Diese wichtige Veröffentlichung hätte einen wesentlich reicheren Bilderteil mit größeren Bildformaten verdient. Trotzdem hat das in einem Katalogwerk unvermeidliche Nebeneinander der Wiedergaben von Handzeichnungen bedeutender und mittelmäßiger Meister den großen Vorteil, daß bei solcher Konfrontation sich manche allzu wenig bekannte künstlerische Begabungen von hohem Rang leuchtend hervorheben: so vor allem der geniale Hans Adam Weißenkirchner (1646 bis 1695), dessen frei hingeworfene Kompositionsskizzen in ihrer Bewegtheit und Gliederung ebenso erstaunlich sind wie der Kolorismus und die Charakterisierung seiner Gemälde — ein Meister, dessen umfassende Monographie zu den wichtigsten Aufgaben österreichischer Kunstgeschichtsschreibung gehört.

Heinrich Decker

Alte Exlibris aus Tirol. Von Georg von S t a w a. Universitätsverlag Wagner, Innsbruck. 56 Seiten Text, 36 Abbildungen und 1 Farbtafel.
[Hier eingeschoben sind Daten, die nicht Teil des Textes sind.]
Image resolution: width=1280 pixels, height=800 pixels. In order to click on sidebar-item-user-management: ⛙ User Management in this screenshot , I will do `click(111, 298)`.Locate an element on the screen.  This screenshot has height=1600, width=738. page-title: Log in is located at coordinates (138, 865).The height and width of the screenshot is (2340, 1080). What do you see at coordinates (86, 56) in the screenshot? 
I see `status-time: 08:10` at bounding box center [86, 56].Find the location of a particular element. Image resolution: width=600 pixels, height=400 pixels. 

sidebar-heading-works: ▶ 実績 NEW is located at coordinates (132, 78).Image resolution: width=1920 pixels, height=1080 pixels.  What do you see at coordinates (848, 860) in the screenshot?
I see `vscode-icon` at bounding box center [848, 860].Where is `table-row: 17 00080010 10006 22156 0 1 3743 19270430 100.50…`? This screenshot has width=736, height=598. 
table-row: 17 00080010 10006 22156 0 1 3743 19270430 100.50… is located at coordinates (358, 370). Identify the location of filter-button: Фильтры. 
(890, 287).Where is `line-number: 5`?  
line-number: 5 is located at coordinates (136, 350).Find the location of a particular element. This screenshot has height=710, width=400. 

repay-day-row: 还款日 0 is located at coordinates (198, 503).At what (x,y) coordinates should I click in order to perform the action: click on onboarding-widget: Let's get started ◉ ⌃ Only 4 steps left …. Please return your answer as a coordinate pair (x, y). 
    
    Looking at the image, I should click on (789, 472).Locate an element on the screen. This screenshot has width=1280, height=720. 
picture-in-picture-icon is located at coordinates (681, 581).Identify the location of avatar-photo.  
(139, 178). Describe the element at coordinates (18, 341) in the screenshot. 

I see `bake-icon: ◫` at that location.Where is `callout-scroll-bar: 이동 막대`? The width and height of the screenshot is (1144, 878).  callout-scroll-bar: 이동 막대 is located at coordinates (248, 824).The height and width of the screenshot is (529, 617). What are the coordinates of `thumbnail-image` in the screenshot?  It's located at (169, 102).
Der ausgezeichneten Schrift „Die alten graphischen Exlibris des Landes ob der Enns“ von Doktor Julius Stawa ist in kurzer Zeit die nicht minder wertvolle Publikation „Alte Exlibris aus Tirol“ seines ebenso sachkundigen Bruders Georg von Stawa gefolgt. Damit sind die Grundlagen für die Schaffung eines besonders von Ankwicz-Kleehoven befürworteten „Corpus“ der älteren österreichischen Exlibris beachtlich erweitert worden. Es erübrigt sich, über den unschätzbaren Wert eines solchen Corpus viel Worte zu verlieren. Das Verdienst um das teilweise Zustandekommen eines solchen ist darum nicht hoch genug anzuschlagen. Georg von Stawa hat in mühevoller, zeitraubender Arbeit einen an Akribie nichts zu wünschen übrig lassenden Katalog von nicht weniger als 586 alten Tiroler Bucheignerzeichen verfaßt. Wer nur einigermaßen die Schwierigkeiten kennt, die mit dem Zusammentragen des einschlägigen „Materials“ verbunden sind, wird dem Fleiß und der Unermüdlichkeit des kenntnisreichen Autors alle Anerkennung zollen. Die sehr guten Abbildungen und die Farbtafel unterstützen wirkungsvoll den Benutzer dieses bedeutsamen Inventariums, das für alle Sammler einen unentbehrlichen Behelf darstellt. Die um alle Forschung bemühten Schiernschriften, in deren Reihe das Werk Stawas aufgenommen wurde, sind damit neuerdings bereichert worden, wofür dem Universitätsverlag Wagner größter Dank gebührt.